Republicans strongly opposed that level of relief when it was announced. At the time, however, even they acknowledged that it would be extremely difficult to challenge in court. To bring a lawsuit, a would-be plaintiff would have to show that they were injured in some way by the executive order. Without an injury, there’s nothing for the court to fix, and if there’s nothing for the court to fix, there’s no reason for it to hear the case. The Constitution only allows the courts to hear “cases and controversies,” not issue freewheeling advisory opinions.
Who is possibly injured by having $10,000 in debt removed from your student loans? Certainly not the individual borrowers who received that relief, despite some tortured attempts to claim otherwise. In a separate ruling on Friday, the justices unanimously rejected a too-clever-by-half lawsuit by two individual borrowers who were recruited by right-wing legal activists. The borrowers claimed that the order was invalid for procedural reasons and that, if it were redone properly, they might receive even more debt relief. Justice Samuel Alito, writing for all nine justices in Dept. of Education v. Brown, rejected that argument out of hand.
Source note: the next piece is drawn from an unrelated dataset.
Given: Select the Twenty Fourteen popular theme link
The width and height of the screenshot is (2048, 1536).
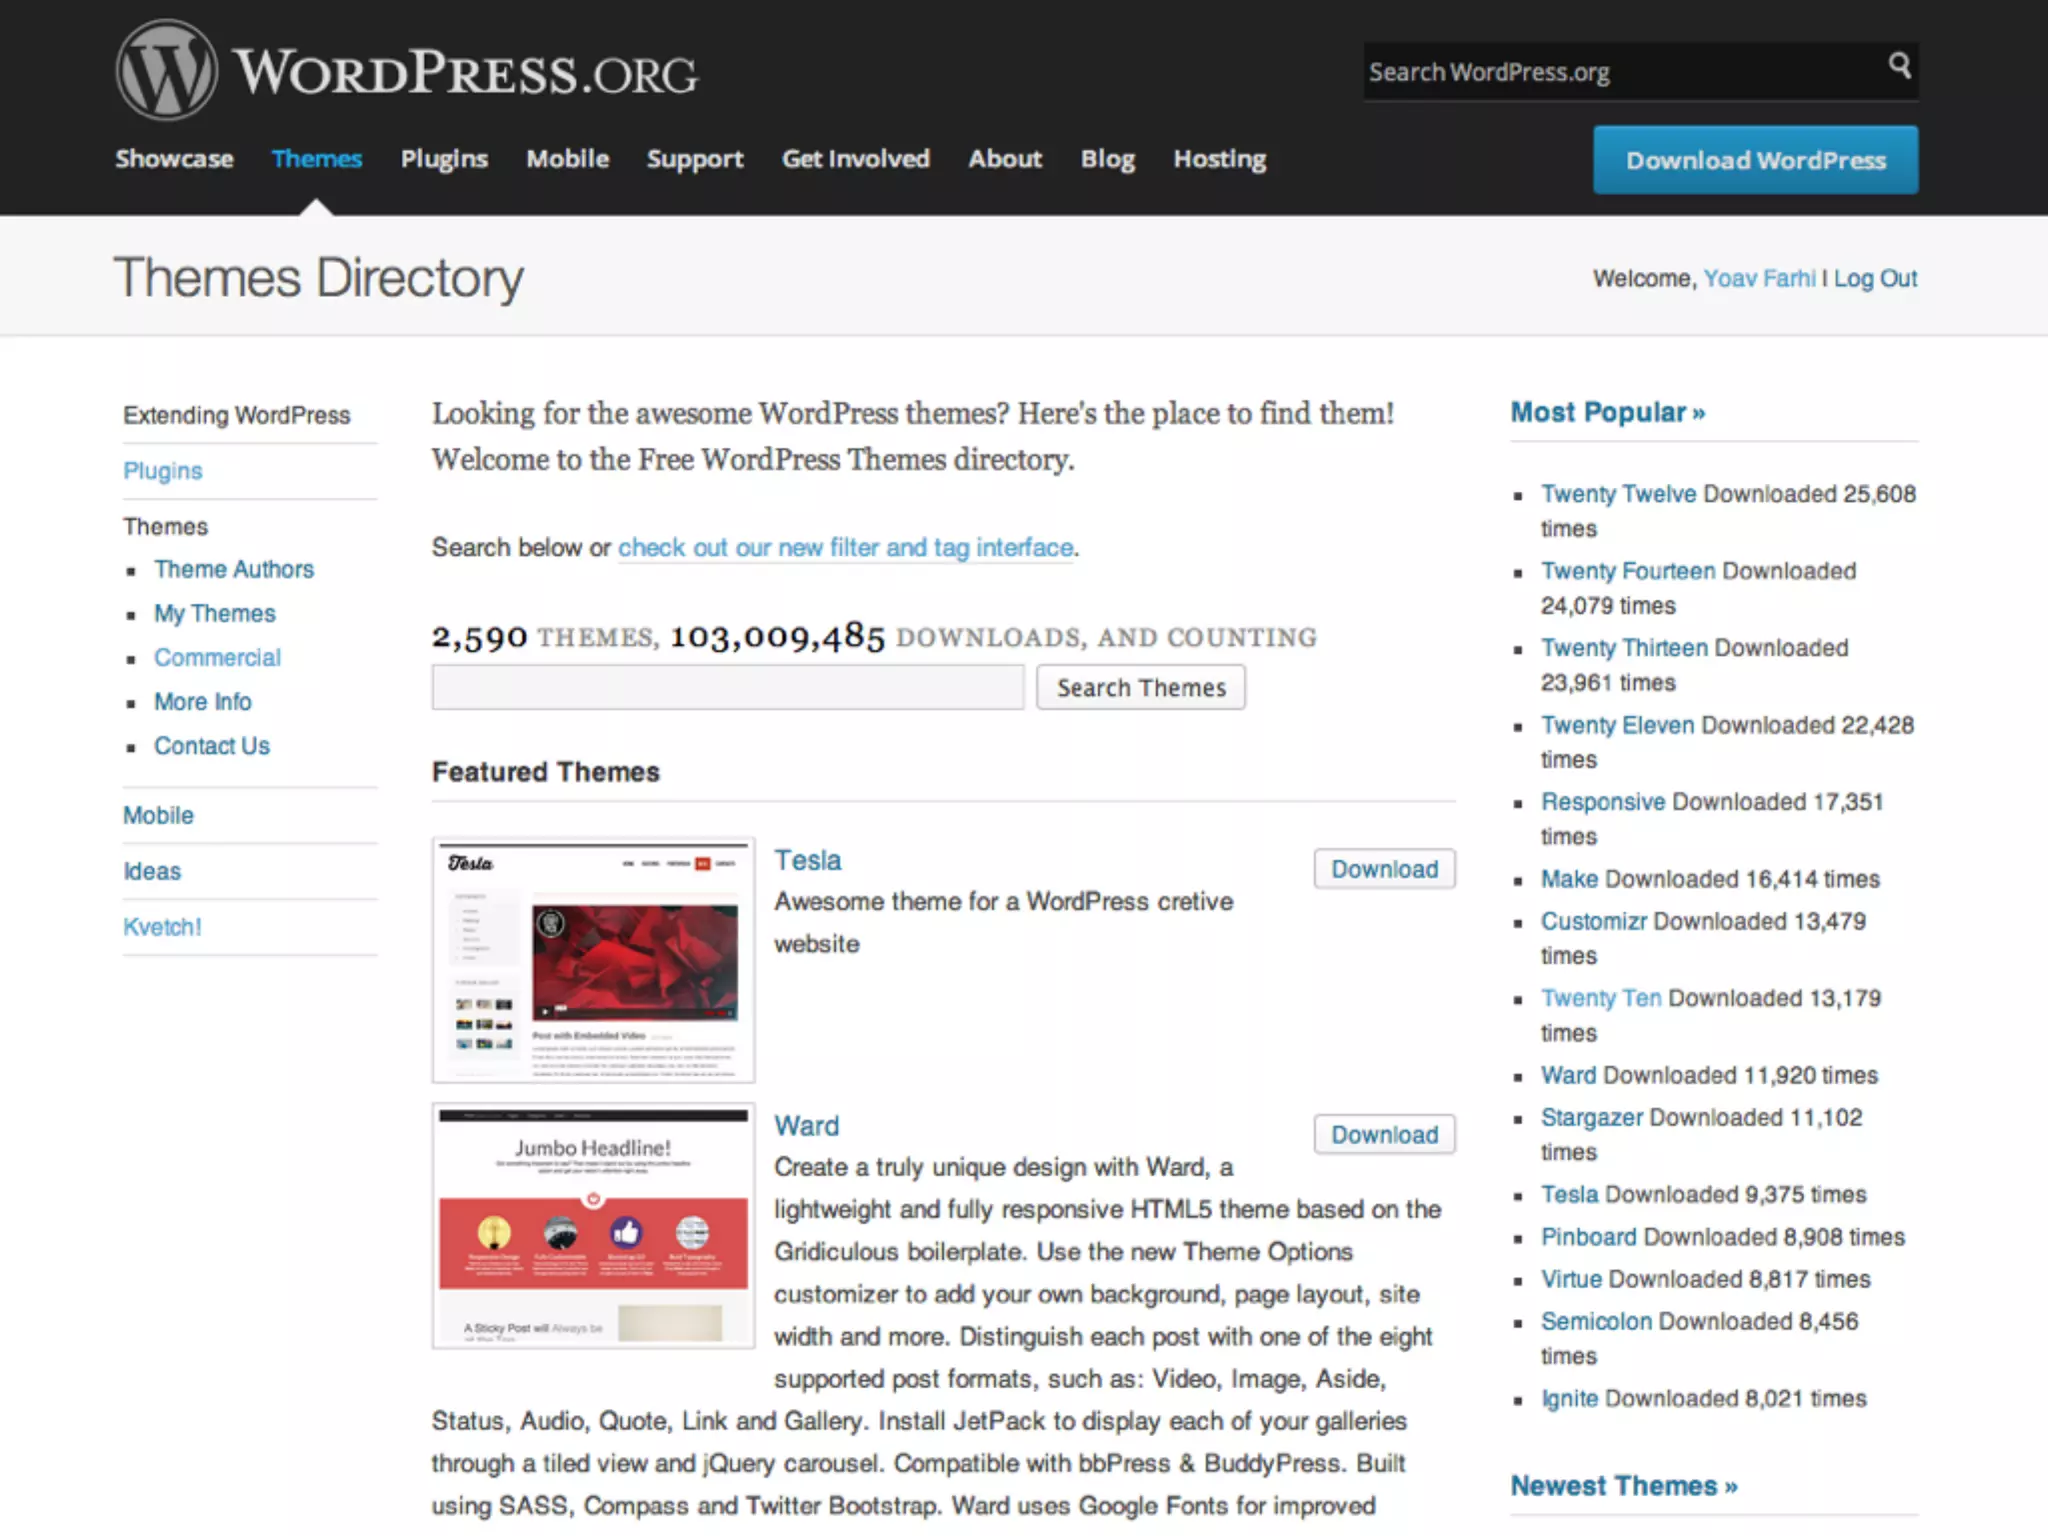Looking at the screenshot, I should click(x=1627, y=571).
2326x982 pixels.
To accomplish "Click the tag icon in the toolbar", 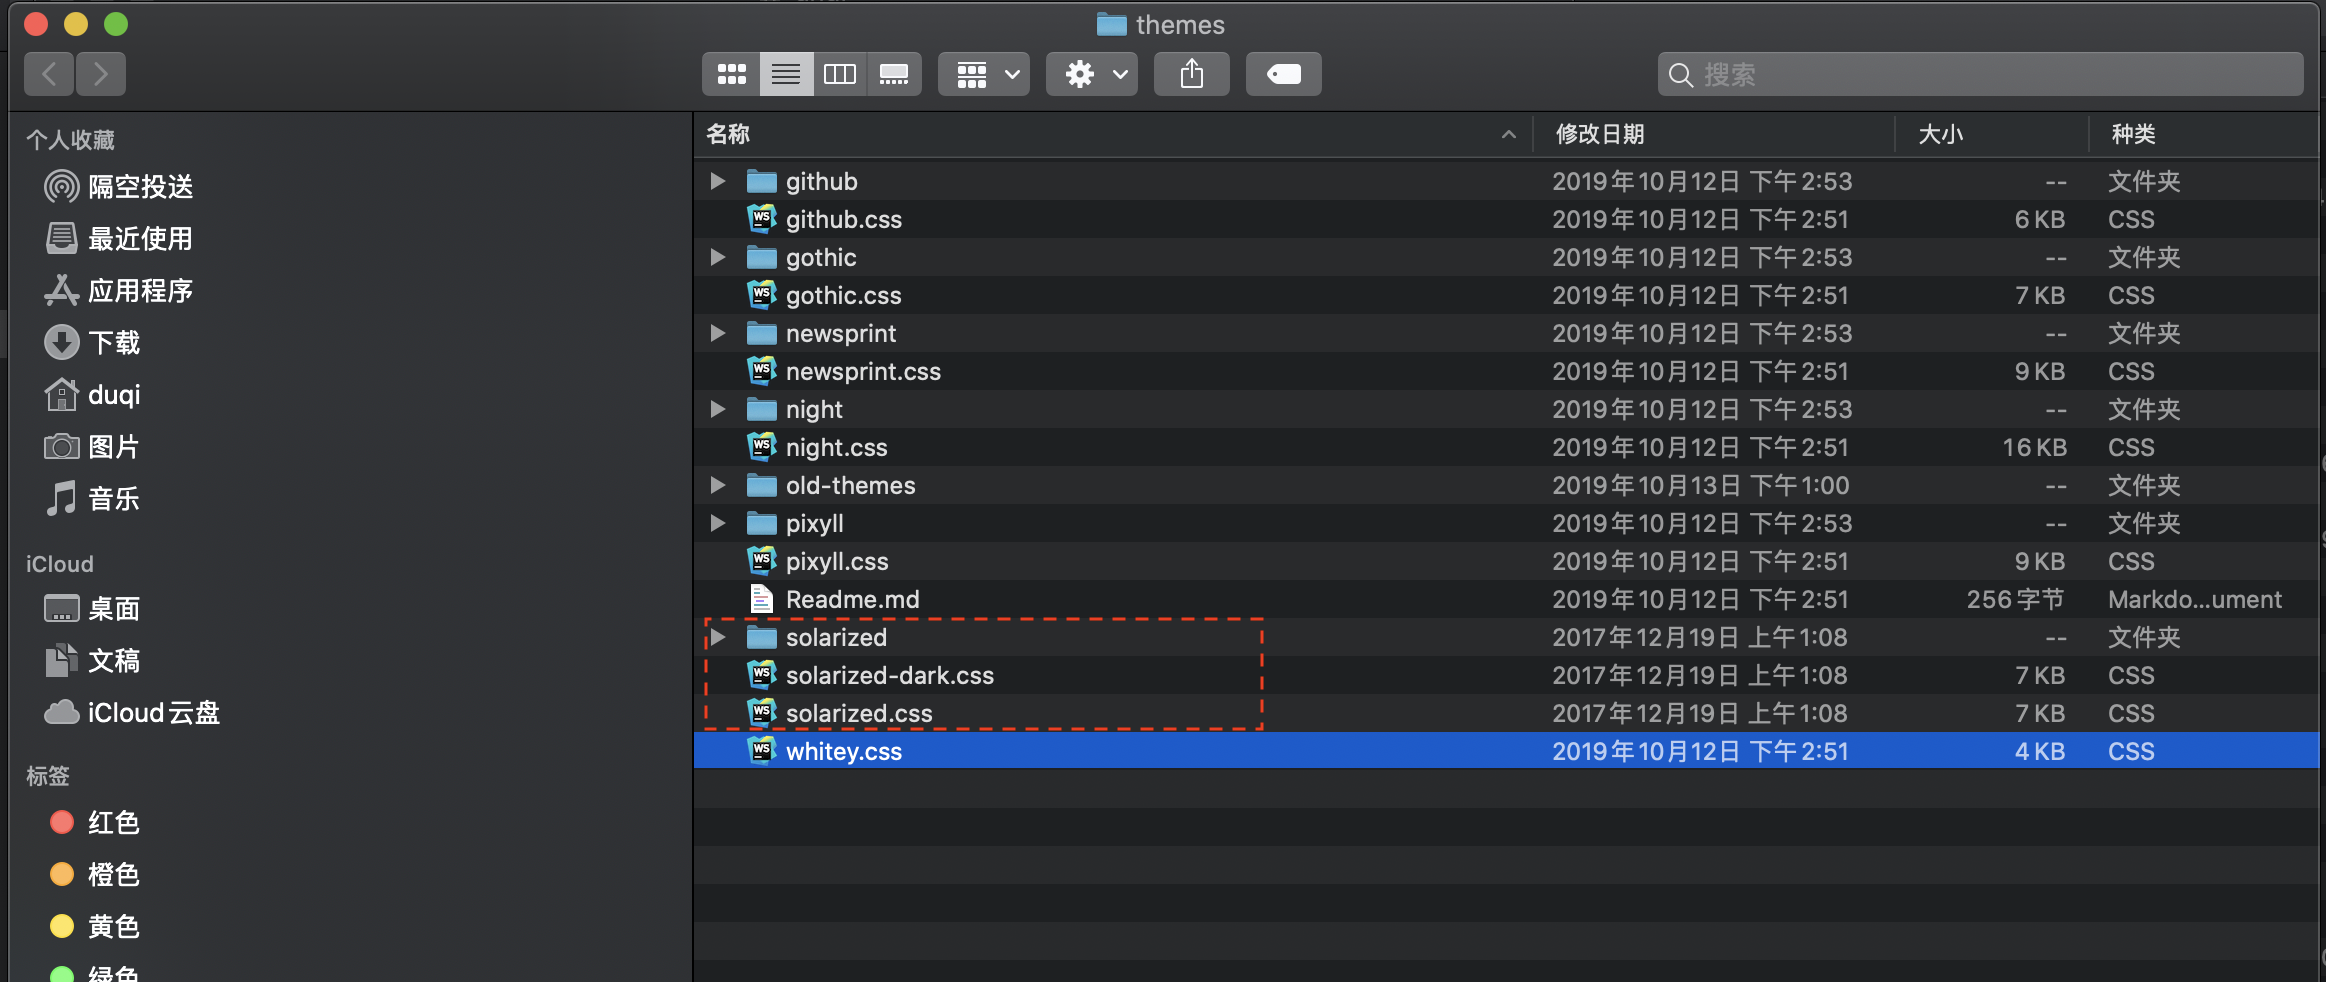I will point(1283,73).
In Biden v. Nebraska, a coalition of Republican-led state attorneys general sought to overturn the order. How could states possibly have standing, you might ask? They do not go to college, after all. The residents of a state may go to college, but the state couldn’t sue on their behalf because they don’t have standing either. And while every state operates its own colleges and universities, those schools get the tuition payments no matter what happens to the student debt that follows, so there’s no injury—and thus no standing—to be found there.